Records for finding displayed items
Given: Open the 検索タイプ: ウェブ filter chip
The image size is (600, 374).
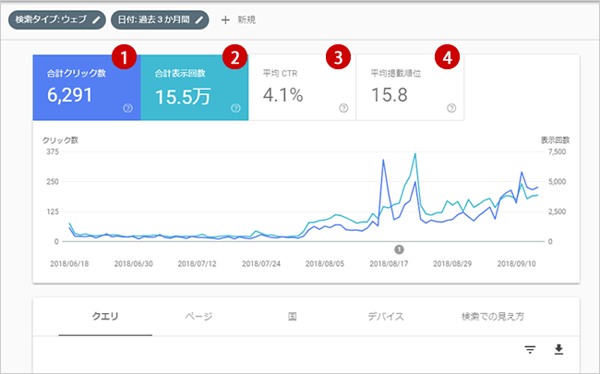Looking at the screenshot, I should 57,20.
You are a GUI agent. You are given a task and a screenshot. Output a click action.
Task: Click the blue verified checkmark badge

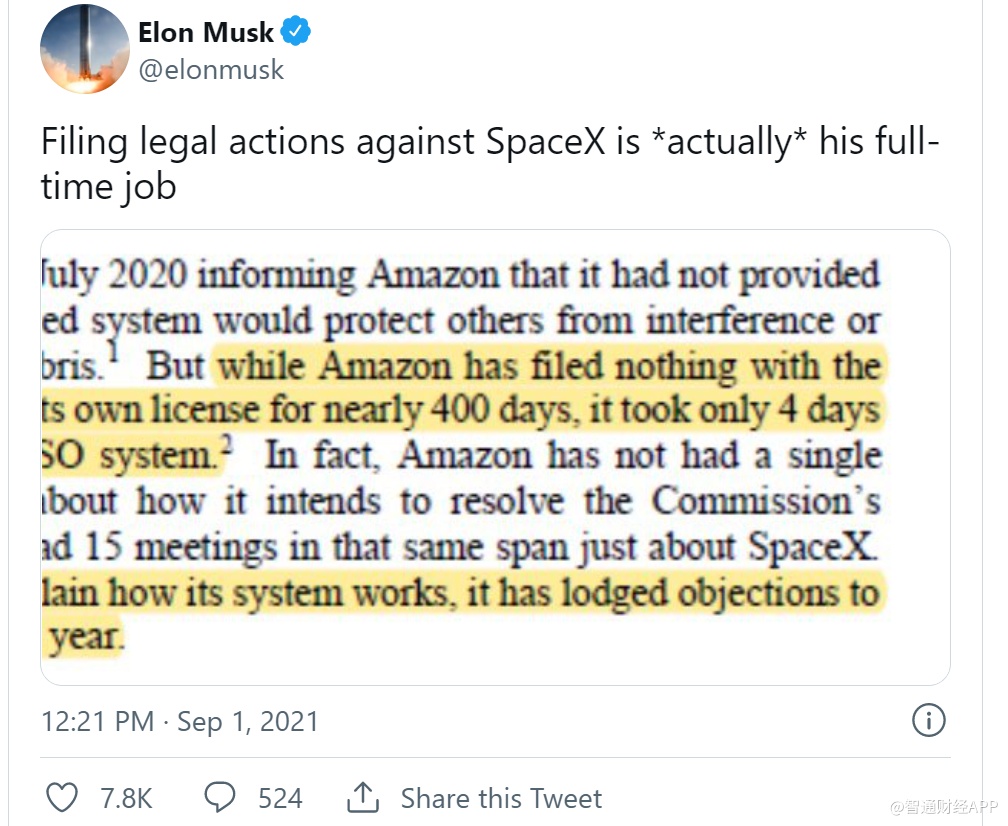pos(296,33)
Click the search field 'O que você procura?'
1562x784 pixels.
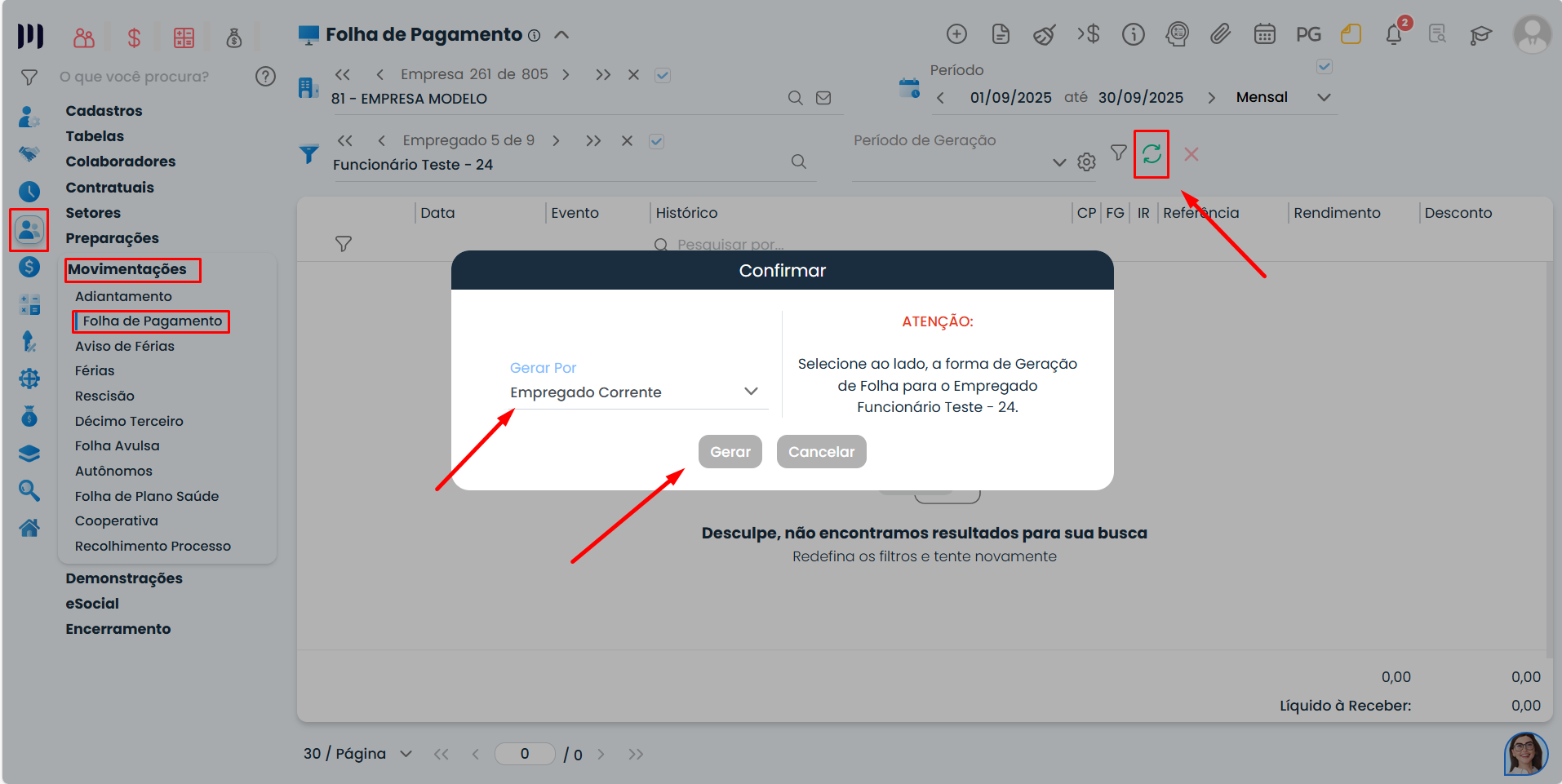click(147, 77)
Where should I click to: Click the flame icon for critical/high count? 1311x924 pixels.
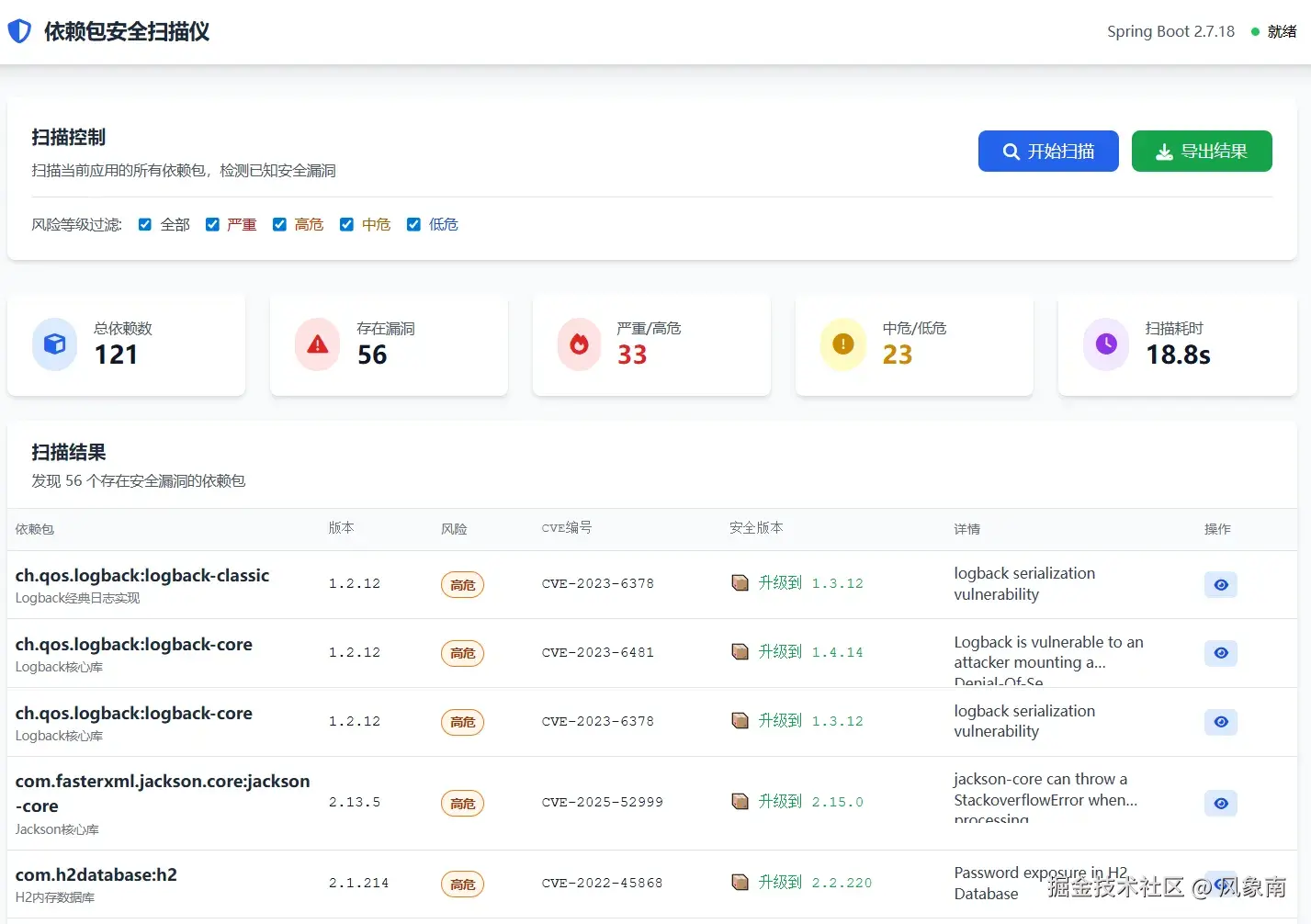click(x=580, y=344)
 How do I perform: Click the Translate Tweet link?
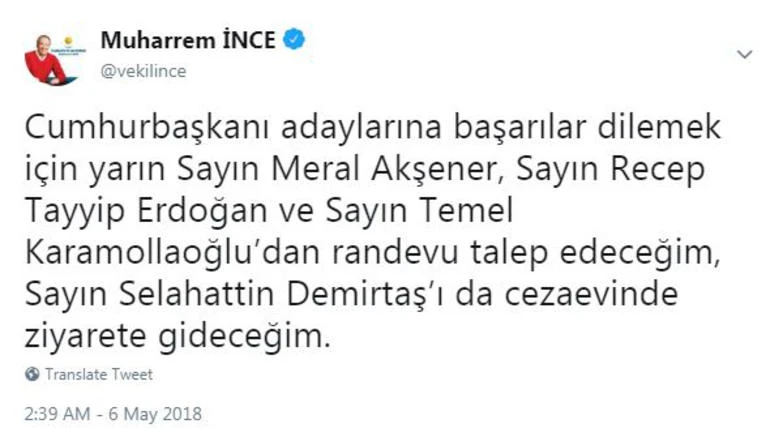[x=99, y=375]
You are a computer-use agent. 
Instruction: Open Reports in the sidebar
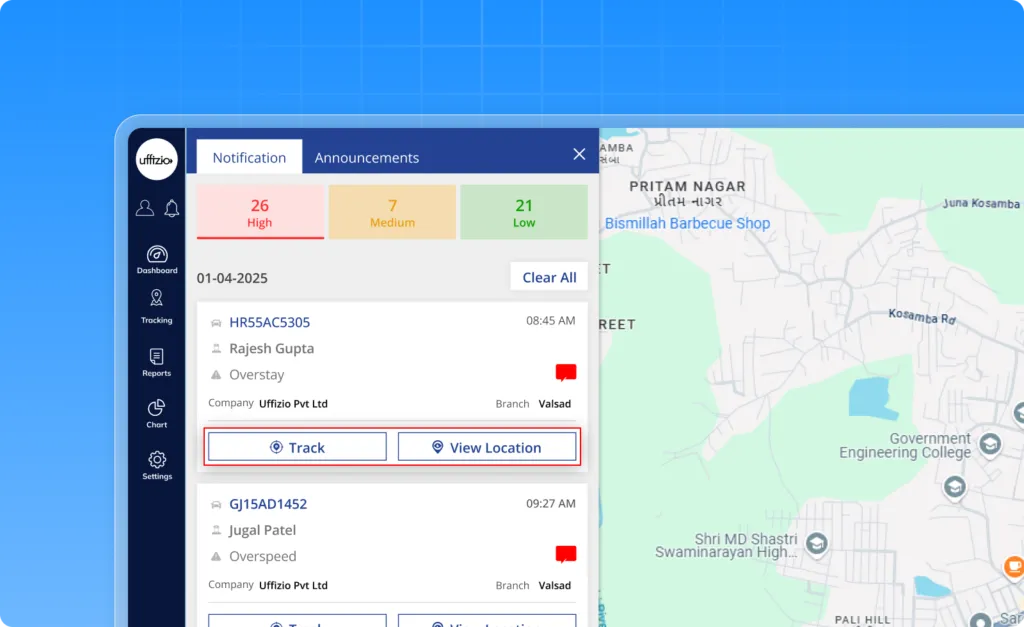[x=157, y=362]
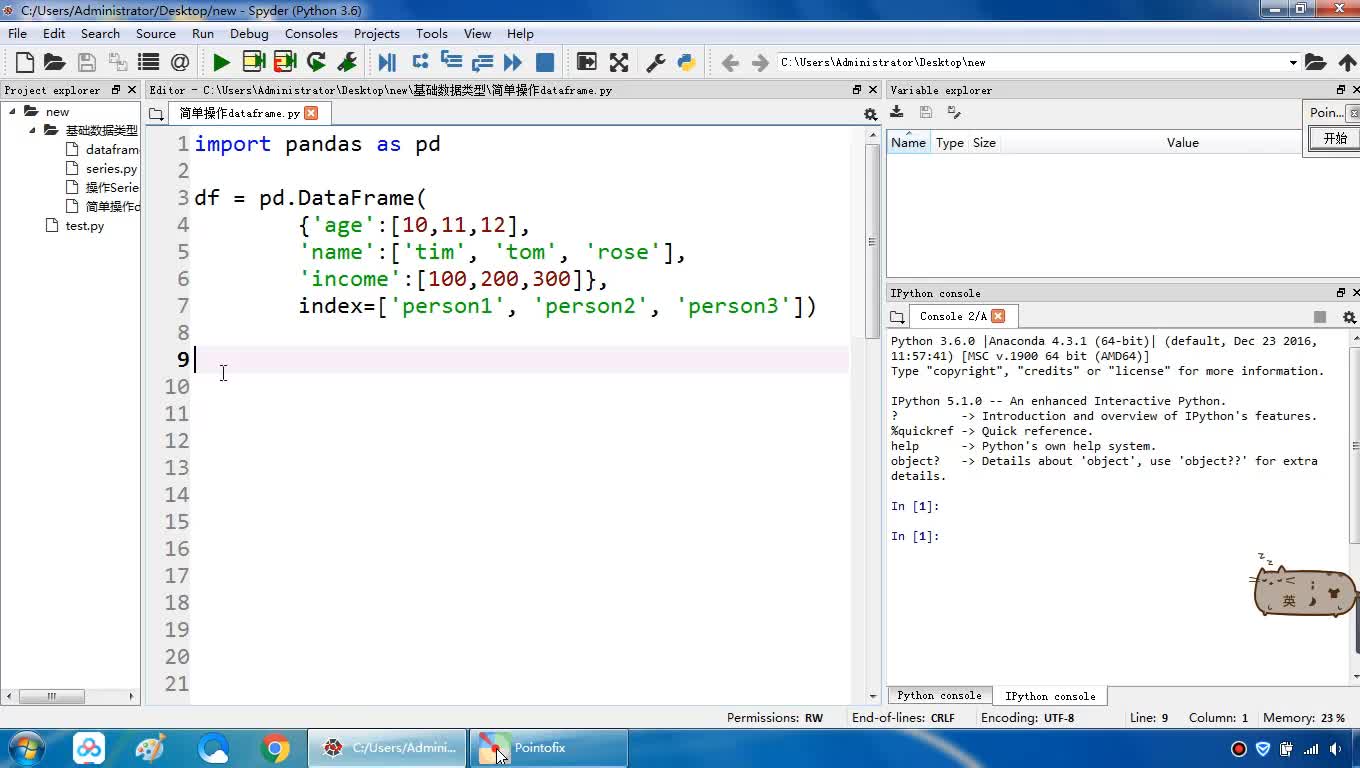This screenshot has width=1360, height=768.
Task: Open the working directory dropdown
Action: (1292, 63)
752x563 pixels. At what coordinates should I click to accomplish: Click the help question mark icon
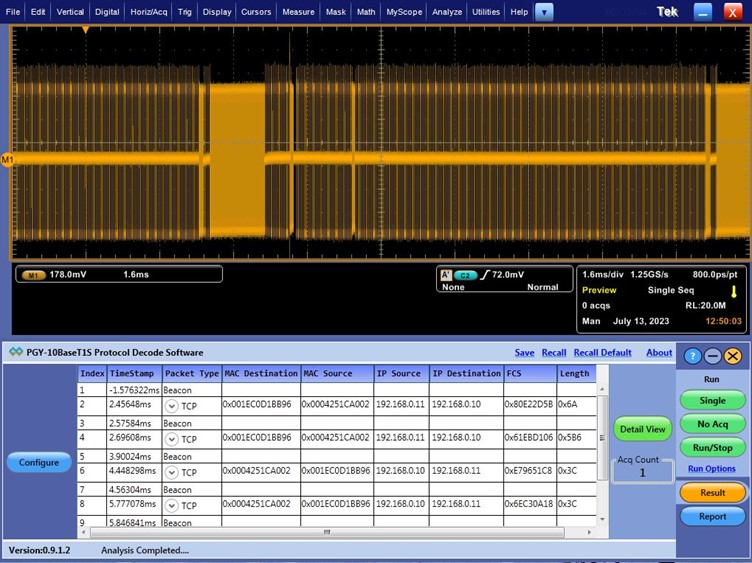[690, 356]
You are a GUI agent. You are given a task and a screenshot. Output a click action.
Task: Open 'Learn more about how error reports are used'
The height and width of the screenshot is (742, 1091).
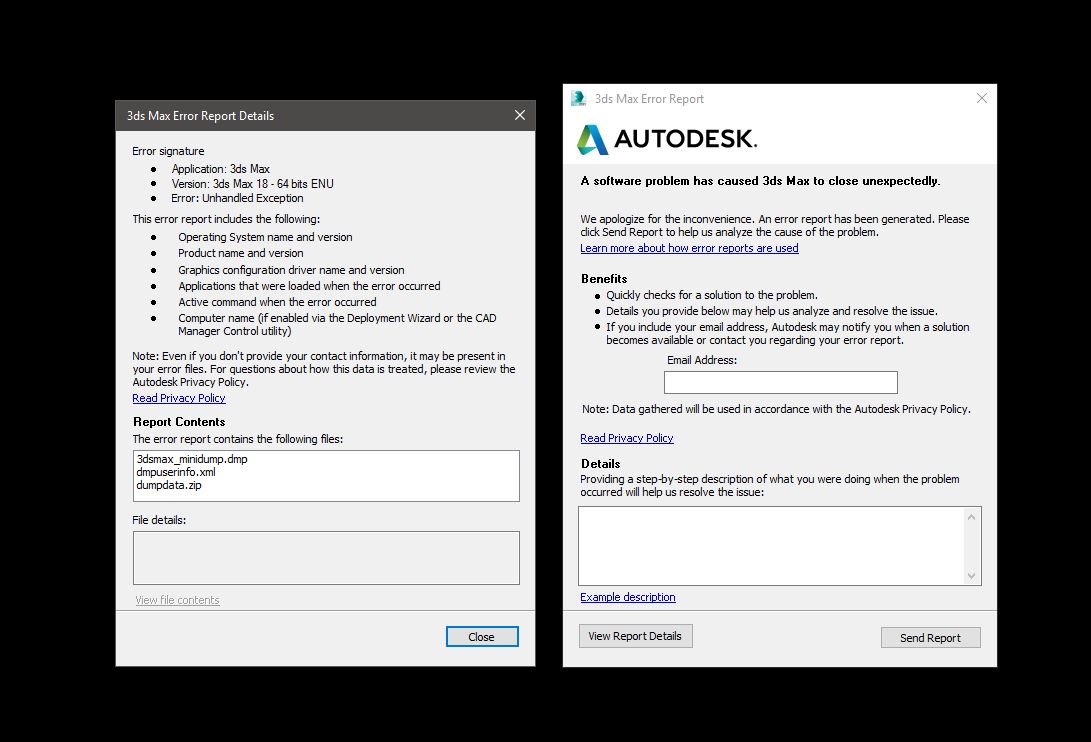(689, 248)

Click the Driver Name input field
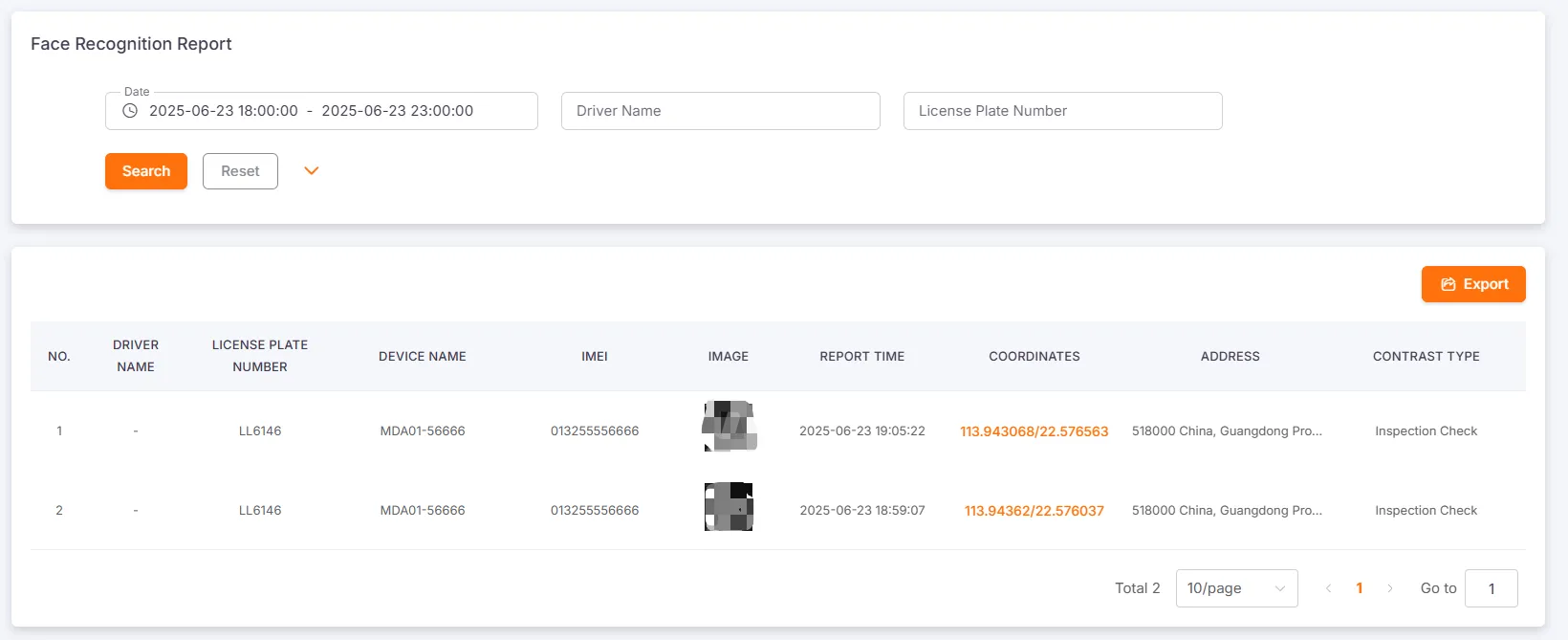click(720, 111)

_WHAT TO DO_:
Please recast everything from the start of the data down to and including the line containing "Action: (1292, 63)" as a JSON list of strings, one string per line, with blank lines left out. Leave the pictures out of the answer.

_RESULT OF THE TASK_:
[
  "Given: Open the 検索タイプ: ウェブ filter chip",
  "The image size is (600, 374).",
  "Looking at the screenshot, I should 57,20.",
  "You are a GUI agent. You are given a task and a screenshot. Output a click action.",
  "Task: Click the blue verified checkmark badge",
  "pos(296,33)",
  "Click the search field 'O que você procura?'",
  "1562x784 pixels.",
  "click(147, 77)",
  "Where should I click to: Click the flame icon for critical/high count? 1311x924 pixels.",
  "click(x=580, y=344)",
  " How do I perform: Click the Translate Tweet link?",
  "[x=99, y=375]",
  "You are a computer-use agent. ",
  "Instruction: Open Reports in the sidebar",
  "[x=157, y=362]",
  "This screenshot has width=1360, height=768.",
  "Task: Open the working directory dropdown",
  "Action: (1292, 63)"
]